Aspirational Elitism As a Suburban Lifestyle

Tuesday, 8 July 2025: 11:45
Location: ASJE015 (Annex of the Faculty of Legal, Economic, and Social Sciences)
Oral Presentation
Agustina FRISCH, Universidad de Buenos Aires, Argentina
In Argentina, as in other Latin American countries, metropolitan expansion is reshaping the urban landscape, pushing into what scholars describe as new peripheries. Middle and high classes are central actors demanding as well as producing new, secure (and securitized), well connected urban spaces in the fringes of the metropolitan borders. These new inhabitants tend to follow residential strategies based on gated communities (GC) as the main residential choice. In Argentina, this phenomenon is referred to as elite suburbanization: high income families leave the central city to the new peripheries in the pursuit of a suburban familiar lifestyle, with privatized strategies for schooling, health, housing and security. These families do their groceries in supermarkets located in shopping centers, children are taken to school in family cars, and recreational activities frequently occur inside the GC.

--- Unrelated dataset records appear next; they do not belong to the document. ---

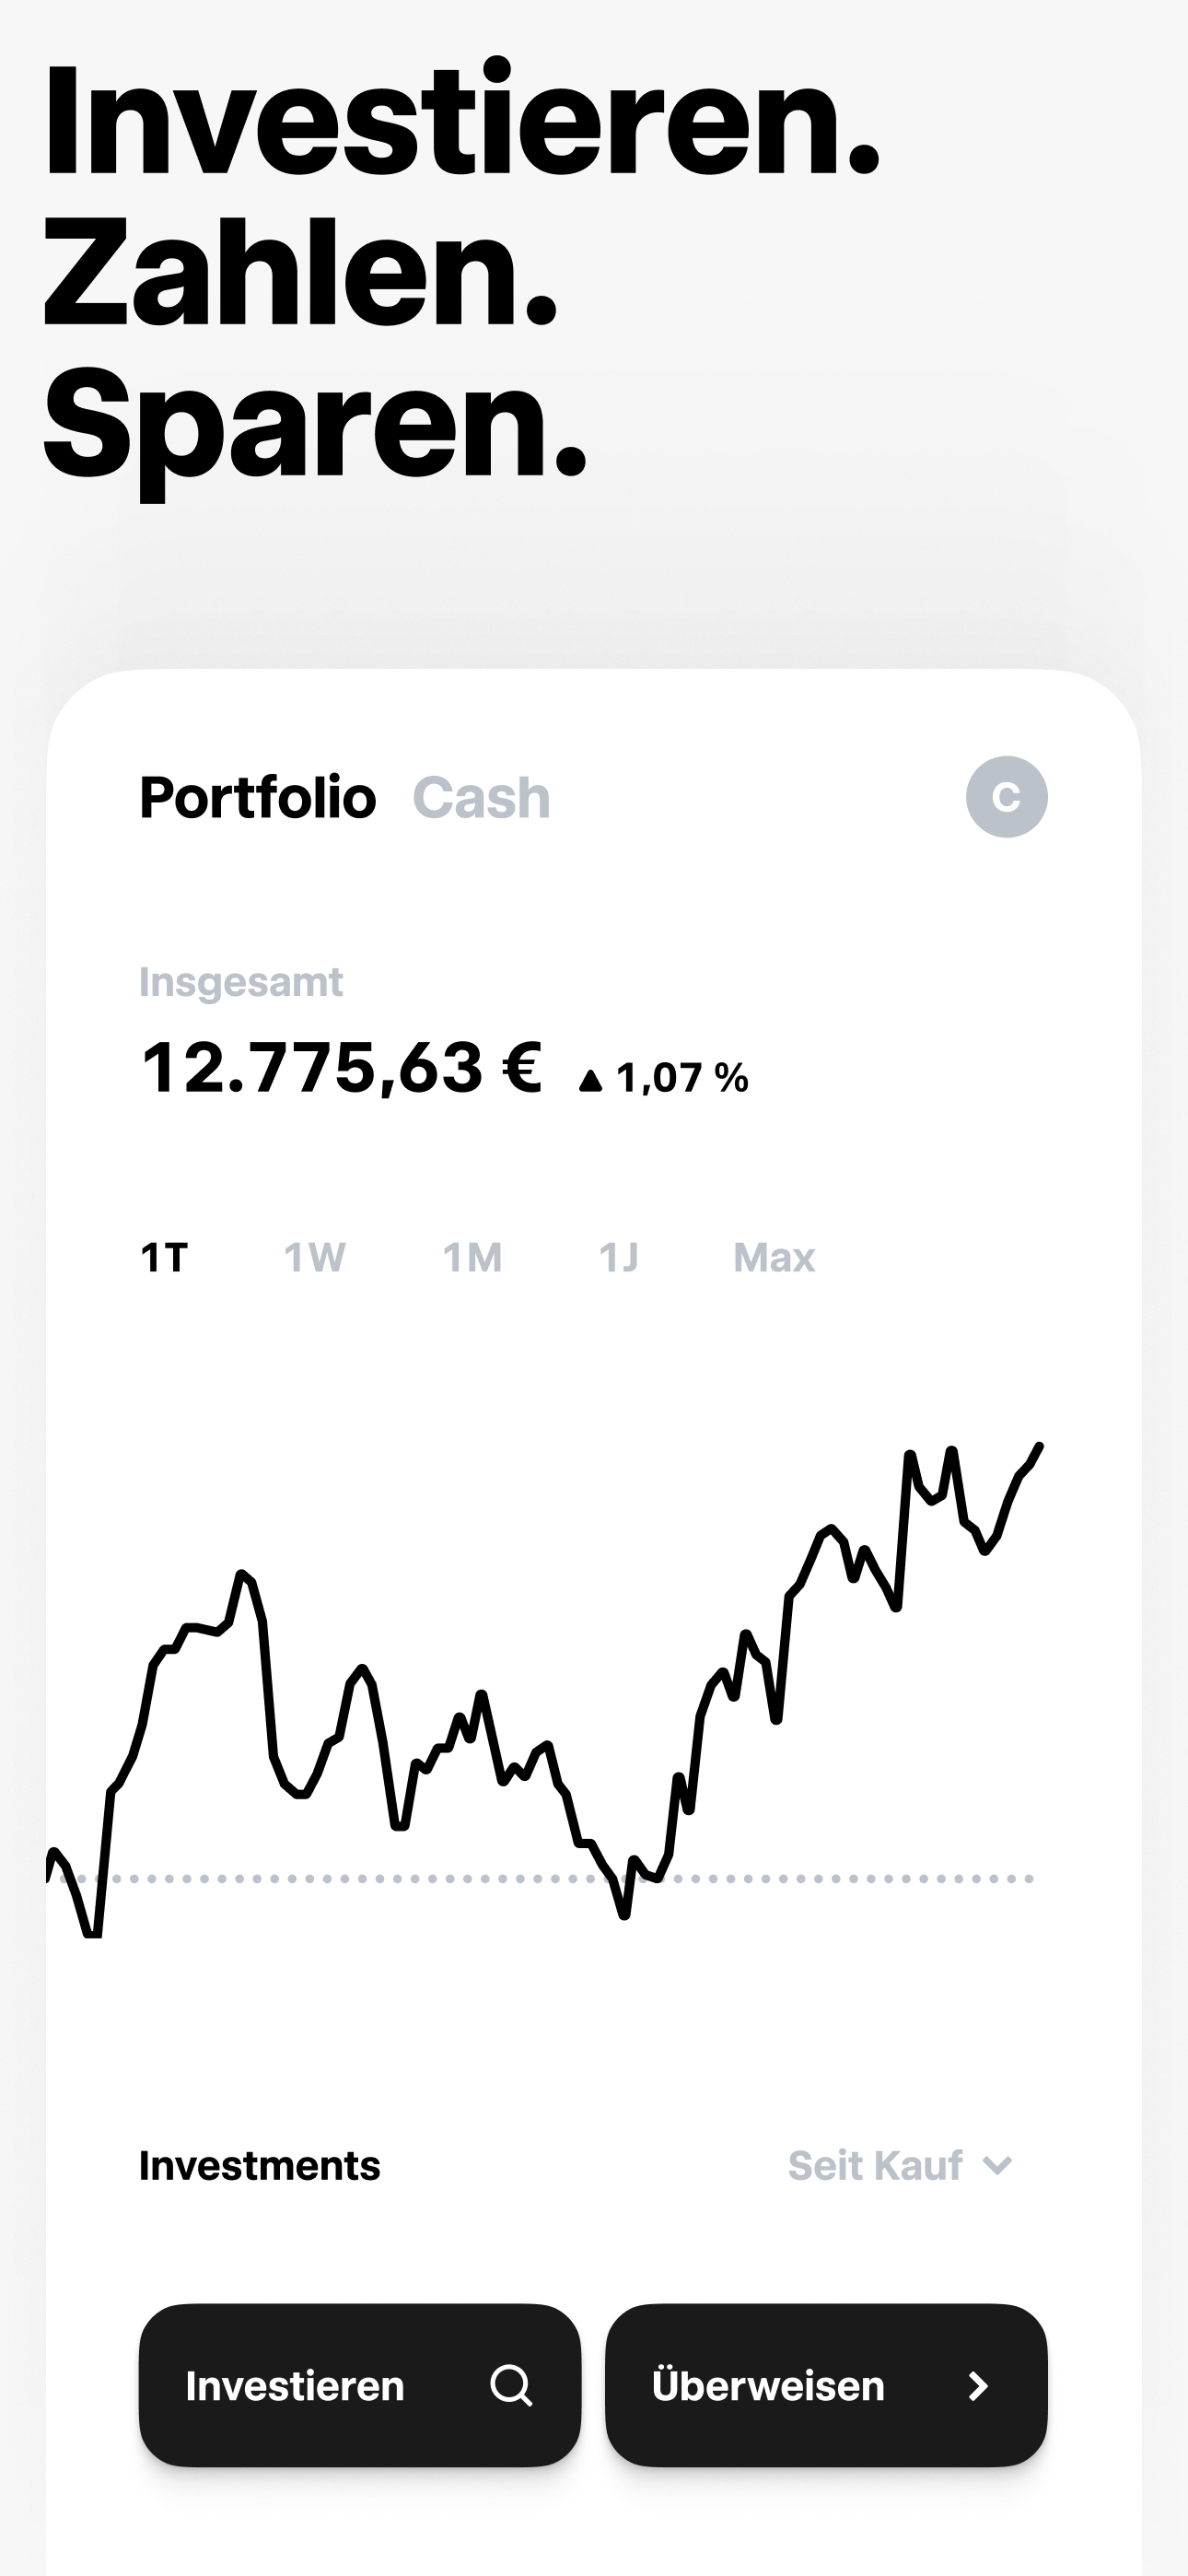
Task: Open the profile avatar labeled C
Action: (1006, 797)
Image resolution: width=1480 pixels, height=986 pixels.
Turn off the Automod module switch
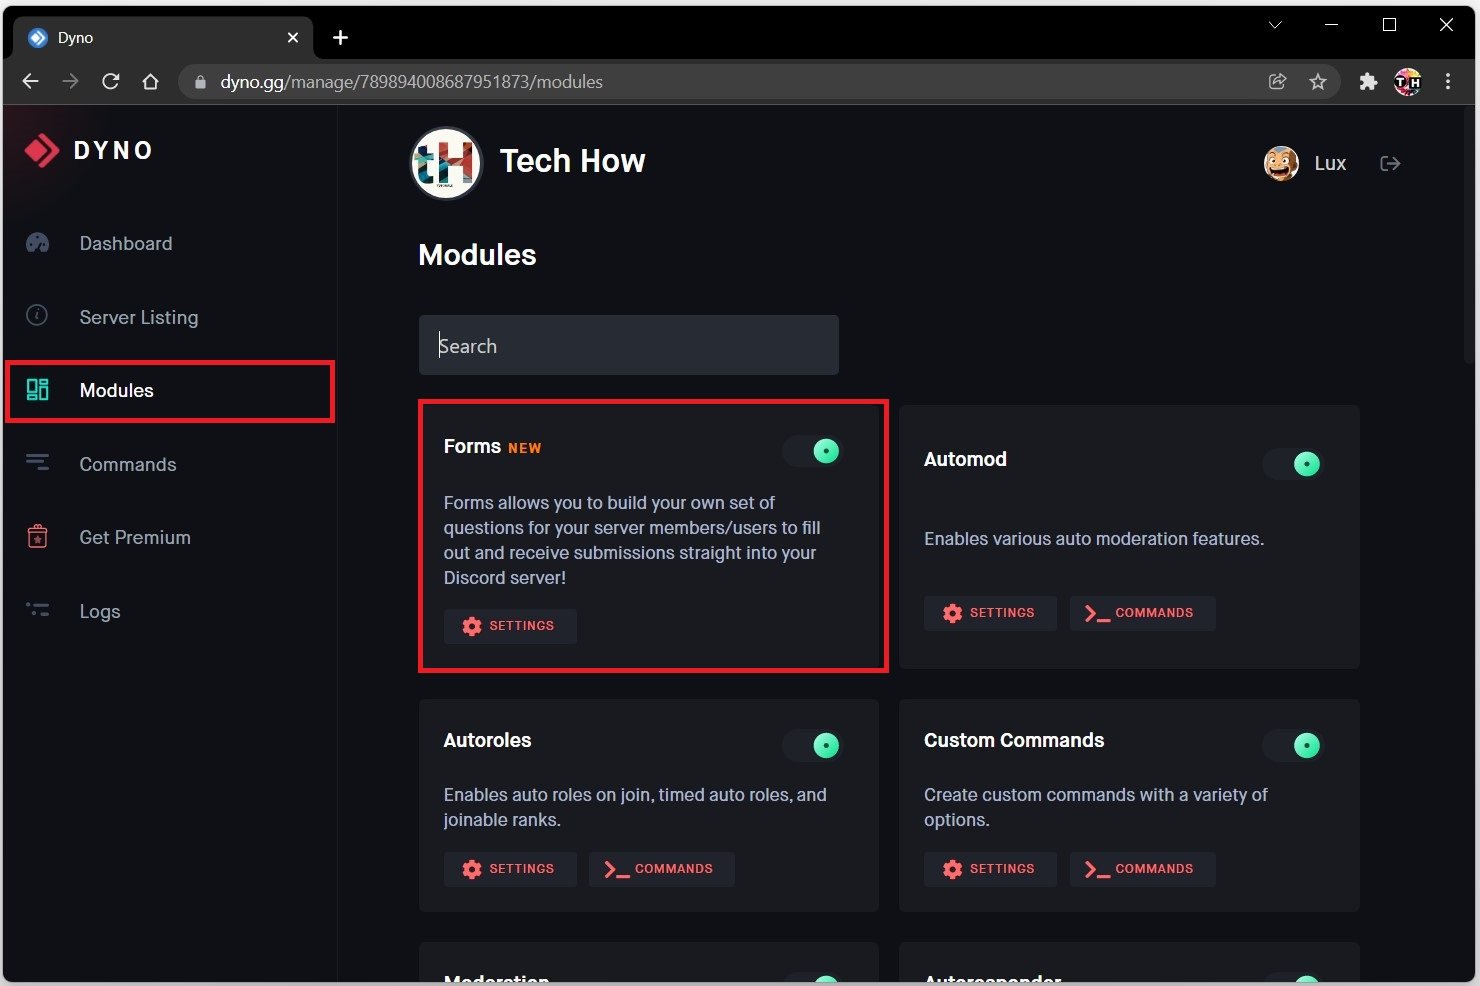tap(1294, 464)
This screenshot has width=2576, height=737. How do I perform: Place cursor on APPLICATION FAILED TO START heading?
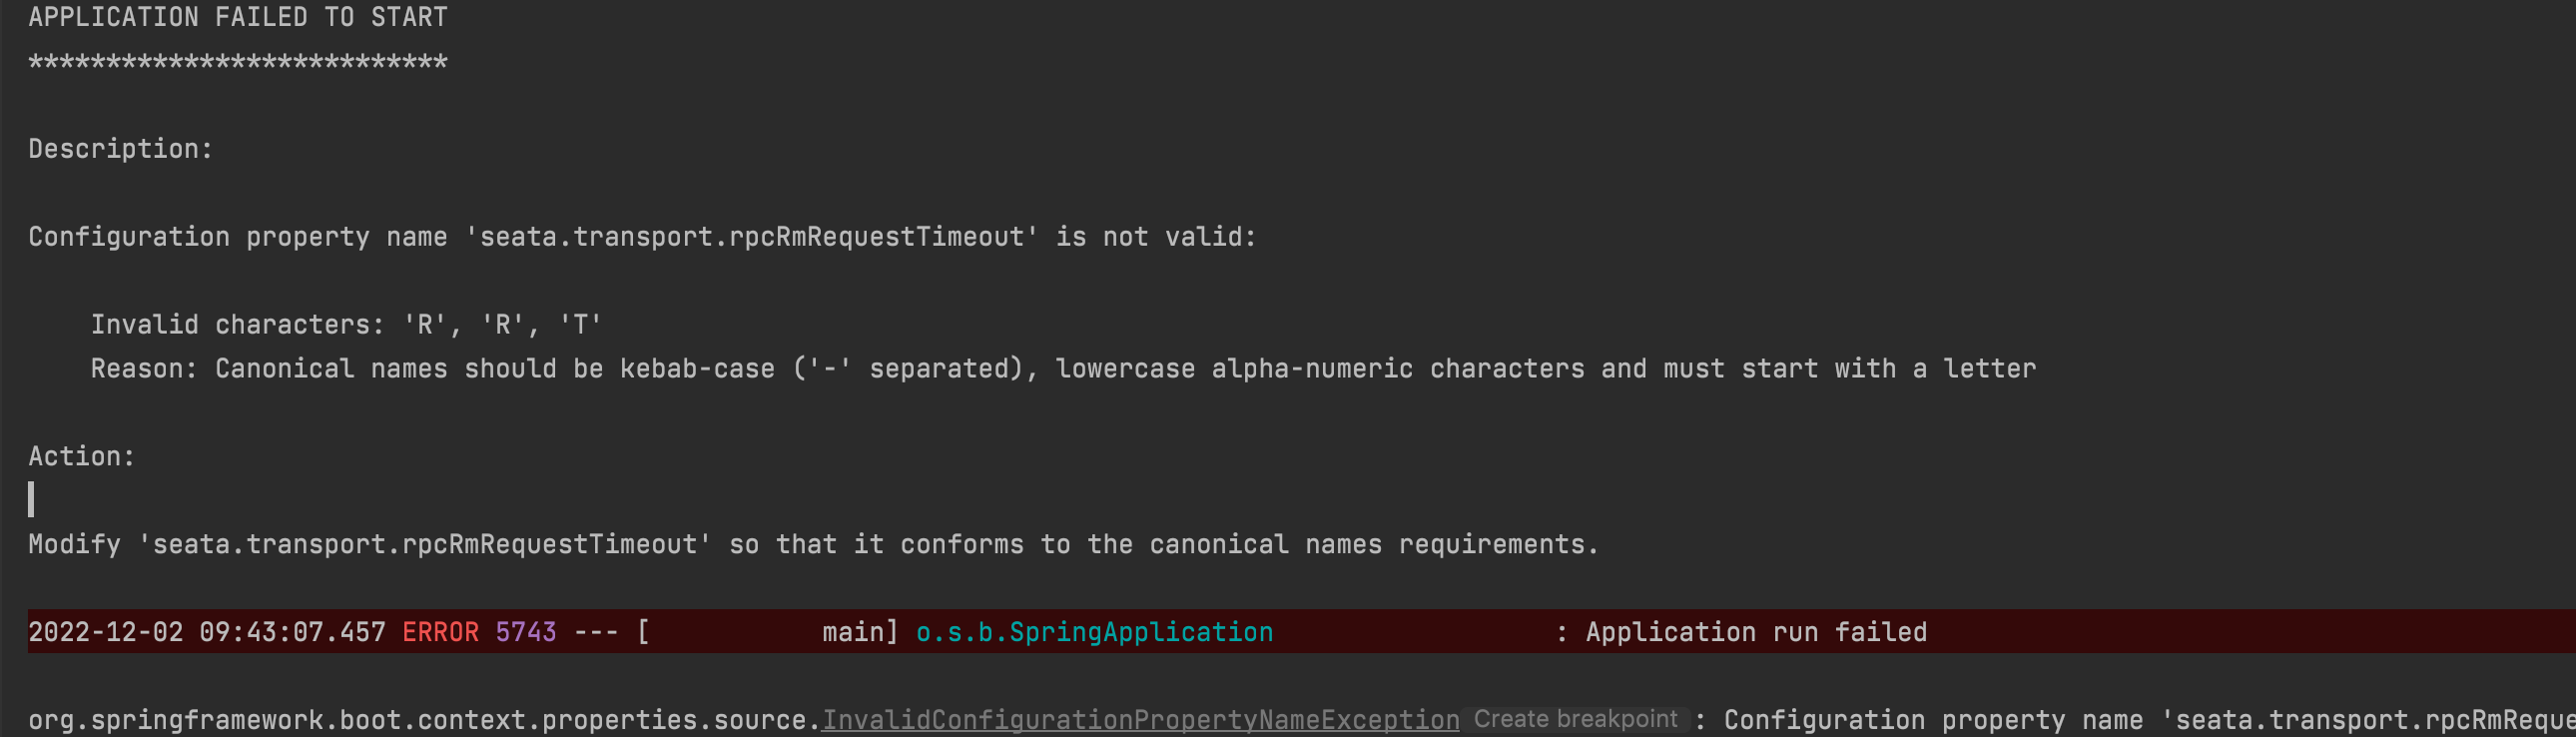[x=238, y=17]
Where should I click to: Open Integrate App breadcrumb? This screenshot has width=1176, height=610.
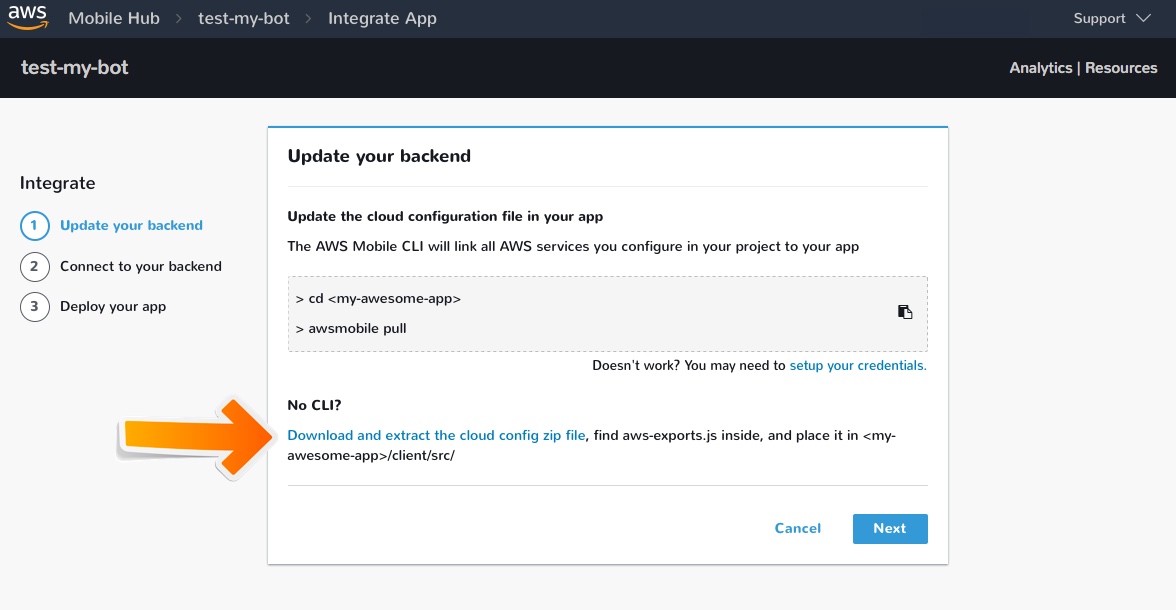(382, 18)
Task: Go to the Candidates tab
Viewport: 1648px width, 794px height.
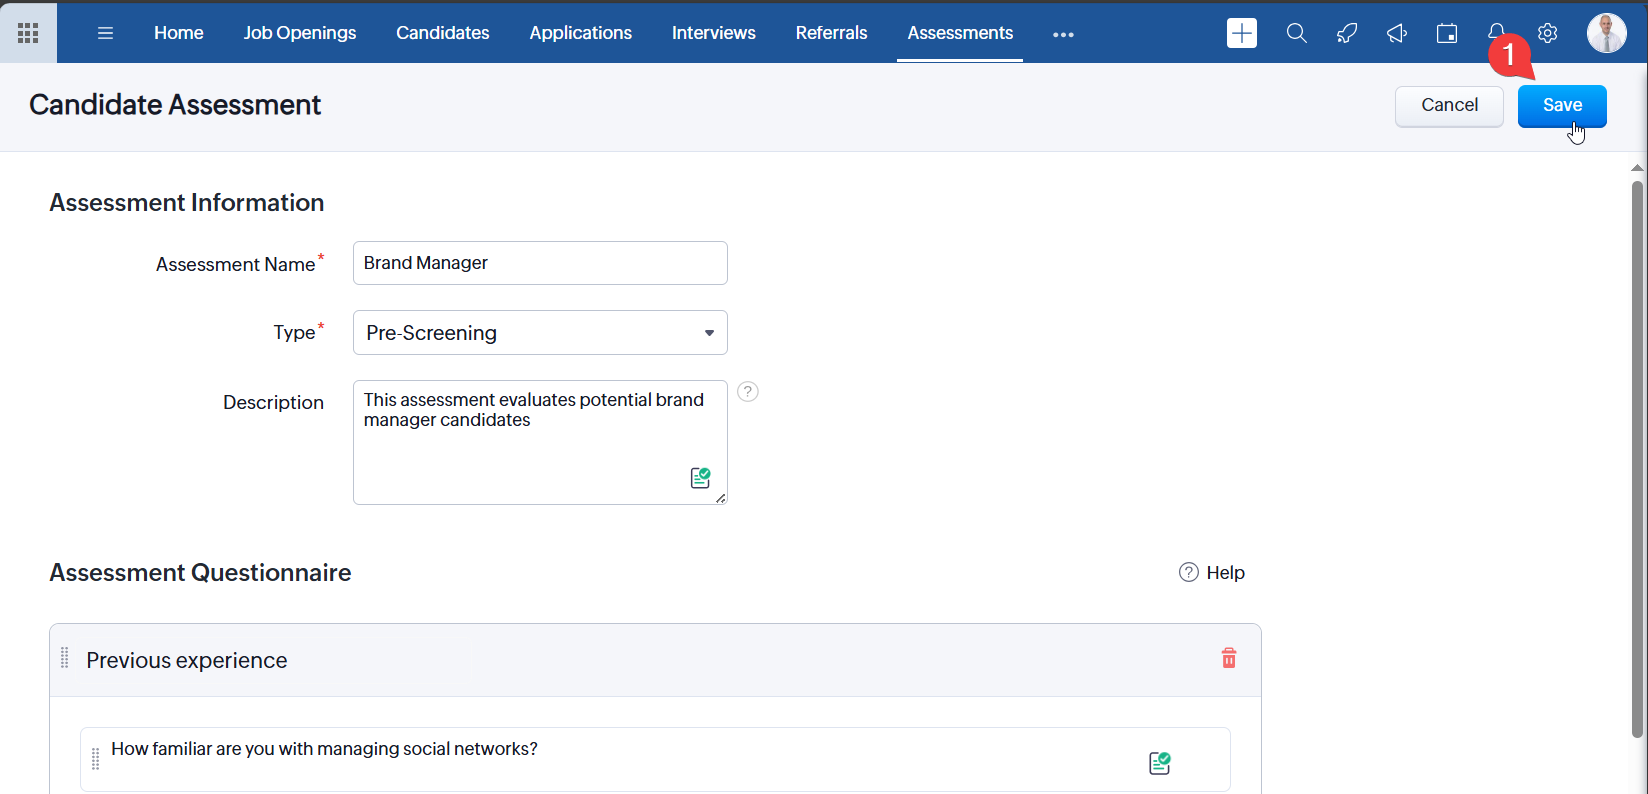Action: [442, 33]
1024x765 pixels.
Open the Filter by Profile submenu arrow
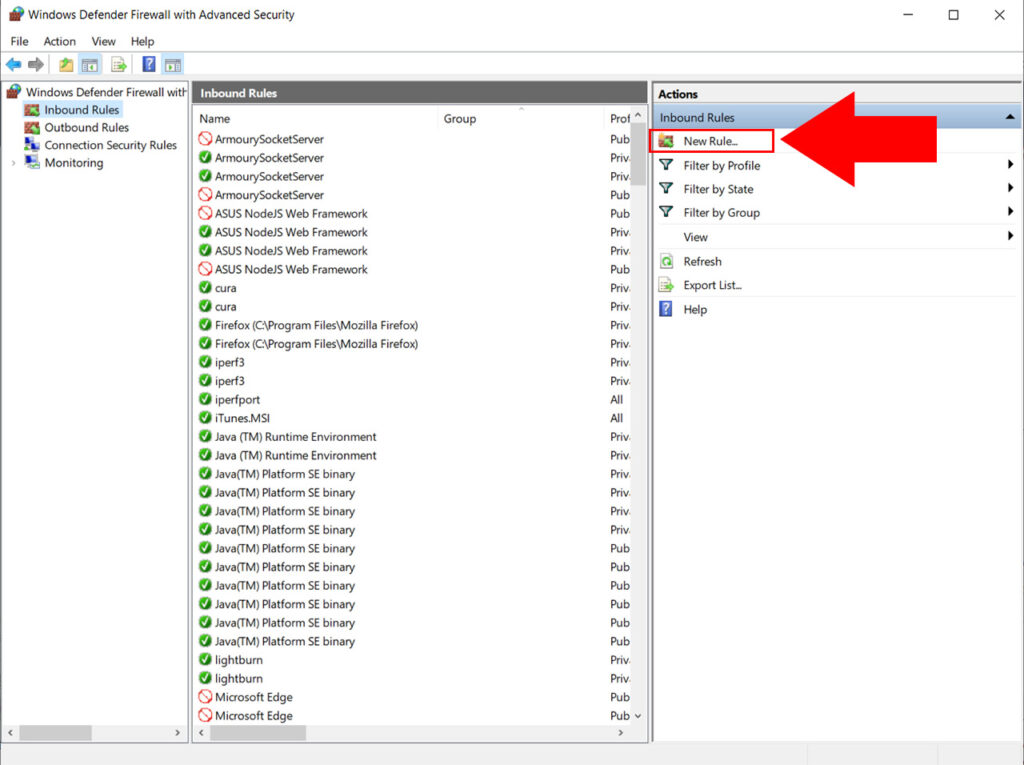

Urban Latin American scholars often refer to the GC as enclaves and to the new peripheries as insular cities, fragmented and segregated. However, few have studied in particular how these residents inhabit the urban space, how they relate among them and with others, how they understand their residential and mobility strategies, and specifically, why they move to such places. Based on evidence from observations and biographical interviews from the doctoral project fieldwork held in two Argentine metropolitan areas, this presentation focuses on the concept of aspirational elitism as a way of understanding the urban life of residents of GC and the new urban developments. Evidence shows that many GC inhabitants are not part of the elite or high class but share distinctive practices, survival strategies, and urban narratives. These narratives are often shaped by an aspirational comparison to a socially constructed image of real elites, which serves as a point of reference in their daily lives.